Matt Ross’ dramedy stars Viggo Mortensen as Ben Cash, the hippie-dippie/drill instructor Dad to six kids he’s rearing deep in the woods of the Pacific Northwest.
A typical day for these youngsters — they range in age from 5 to 17 — consists of rigorous physical exercise, survival training, hand-to-hand combat and some serious hitting the books. (And I do mean books…there’s no Internet or electricity out in the bush.)
They bathe in streams, grow food in a greenhouse and hunt the local wildlife, and at night hold family jam sessions around the campfire (Ben plays a mean guitar, not to mention the bagpipes).
Ben is what you might call a left-wing survivalist. He’s convinced of the immorality and uselessness of most modern society, and has trained his kids to parrot his views. The family doesn’t celebrate Christmas; the big day on their calendar is Noam Chomsky’s birthday, which Ben marks by presenting each of his offspring with their own very wicked-looking hunting knife.
They’re like a military unit, moving in perfect harmony whether running down a deer or shoplifting groceries.
Just because they’re growing up in the boonies doesn’t mean the Cash kids are intellectually deprived. The youngest of them can recite the Bill of Rights and the Declaration of Independence, and the 12-year old is reading Middlemarch. The oldest, Bodevan (George MacKay), has a handful of acceptance letters from Ivy League schools; he’s trying to decide when to inform his father of this latest triumph (since it will mean leaving the fold).
Where is Mom, you ask? We never see her — alive, anyway. We learn that she’s been gone for several months for hospital treatment. And the bulk of the film consists of the clan’s road trip to Albuquerque to attend her funeral.
The opening scenes of “Captain Fantastic” are kind of idyllic — if you can ignore the fact that Ben is raising a brood largely unequipped to deal with contemporary society.
But once the family members find themselves dealing with the outside world — in the person of Matt’s sister-in-law (Kathryn Hahn) and her husband (Steve Zahn) and his wife’s very rich, very opinionated, and (one suspects) very Republican father (Frank Langella) — we realize just what fish out of water they are.
Bodevan, for instance, may be an intellectual giant and a lean, mean physical specimen, but he knows zip about girls his age.
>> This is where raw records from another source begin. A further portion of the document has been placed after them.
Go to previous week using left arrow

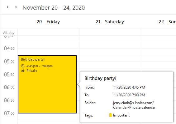click(x=8, y=7)
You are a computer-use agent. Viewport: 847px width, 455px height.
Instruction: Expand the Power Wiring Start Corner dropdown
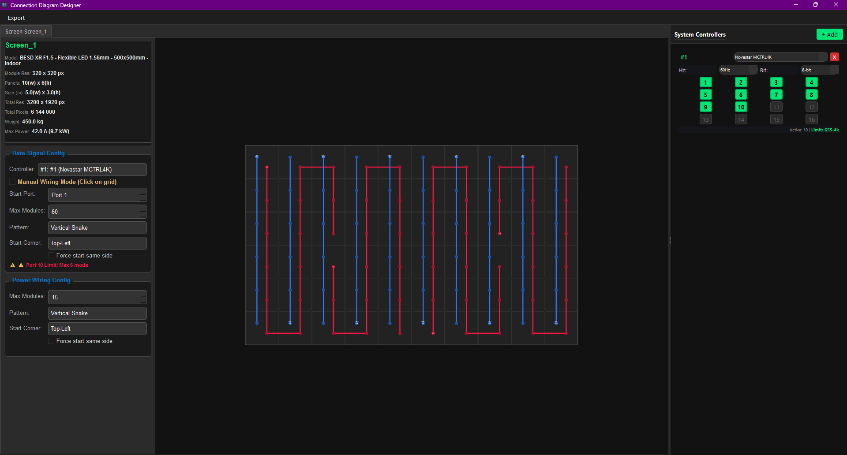coord(97,328)
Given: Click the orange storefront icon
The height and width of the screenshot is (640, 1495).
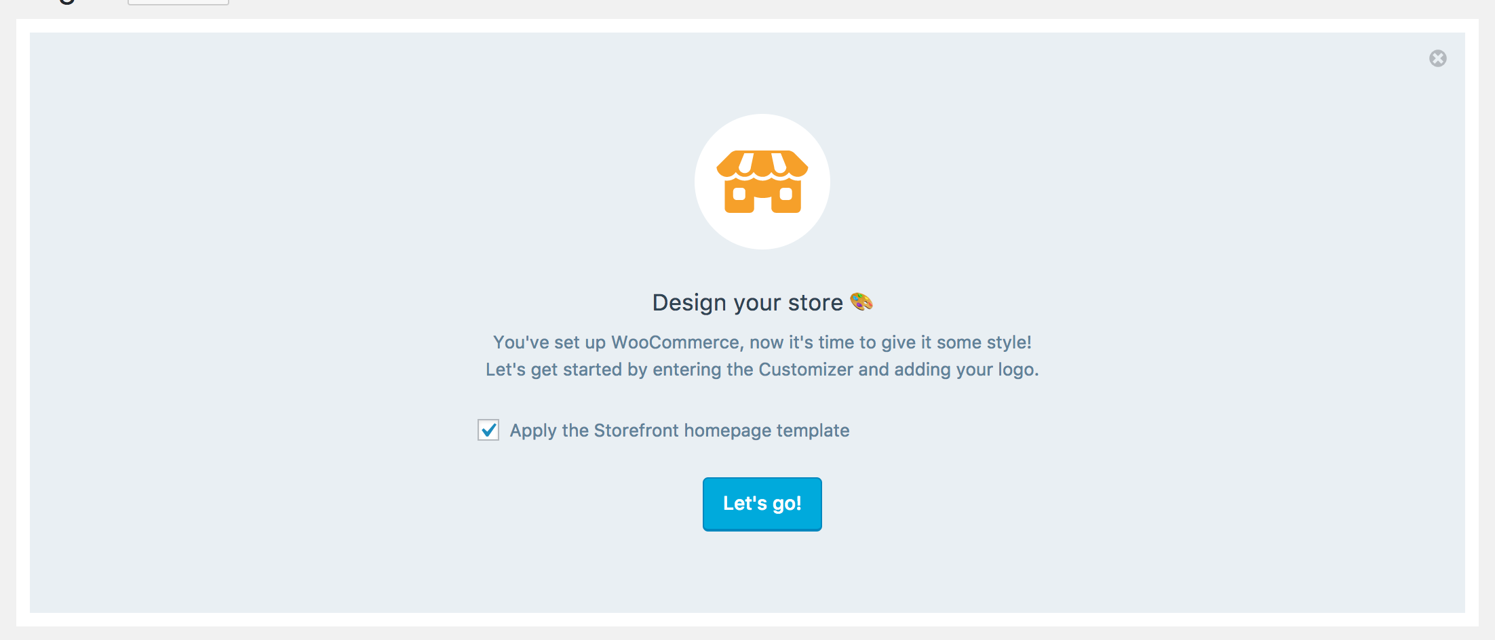Looking at the screenshot, I should click(x=762, y=182).
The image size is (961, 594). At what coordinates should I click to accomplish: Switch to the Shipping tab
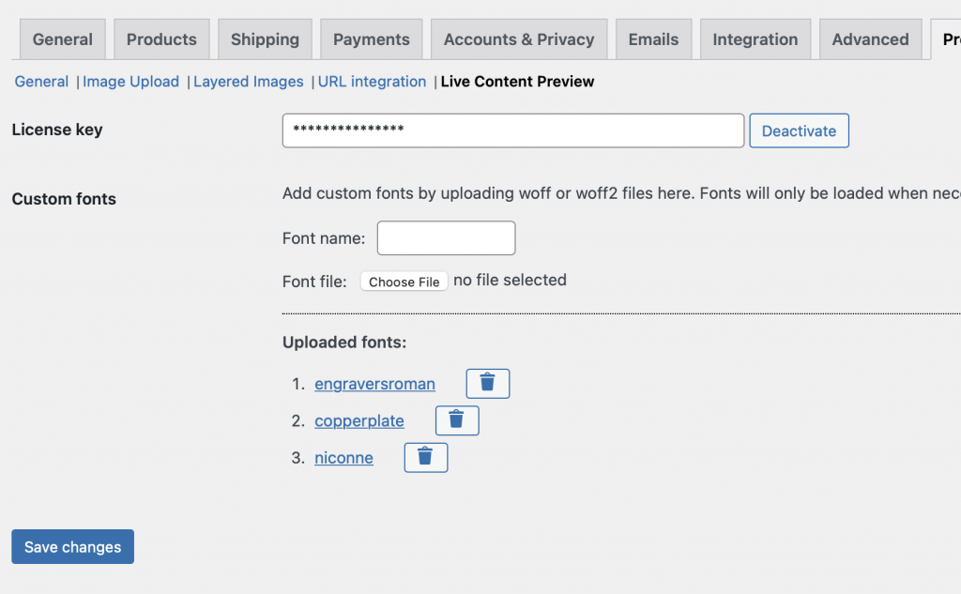265,38
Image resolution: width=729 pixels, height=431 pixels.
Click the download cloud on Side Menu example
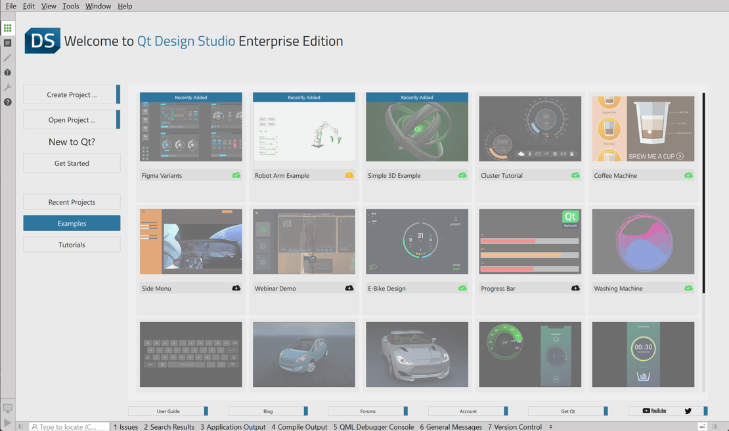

Once out on the road he hangs with a teen fox he meets at a campground, and after just a bit of kissyface he’s on his knees proposing marriage.
Is he serious? Or just putting everybody on? Hard to say.
For the first half hour or so Ross’s screenplay presents the Cash bunch as eccentric but fundamentally honest, with Dad serving as a kind of tough-love guru ministering to his brood’s emotional, physical, and intellectual needs. Eyebrows may be raised over some of Ben’s beliefs, but that’s why having a charismatic star like Mortensen (even if he’s half hidden by Grizzly Adams whiskers) is a dramatic insurance policy. We tend to overlook those nagging sensations in favor of basking in the glow of star power.
So when the kids’ grandfather threatens a custody suit so that they can live with him and Grandma, we instinctively side with Ben. He’s a loving dad, right?
Well, yeah….but. At this point Ross’s screenplay pulls a nice little switcheroo. It’s not that Ben’s behavior changes, but rather that we begin to see that Grandpa isn’t so far off base. Even Ben has to take a long hard look at himself to decide what’s best for his kids.
If only the movie had stopped there. “Captain Fantastic” utterly cops out in the end, ignoring reality and returning to the pot-hazed semi-bliss of the earliest scenes. Audiences may leave the theater feeling had. I know I do.
Still, there’s some nice acting on display from Mortensen and especially young MacKay (who more than holds his own), not to mention an old pro like Langella.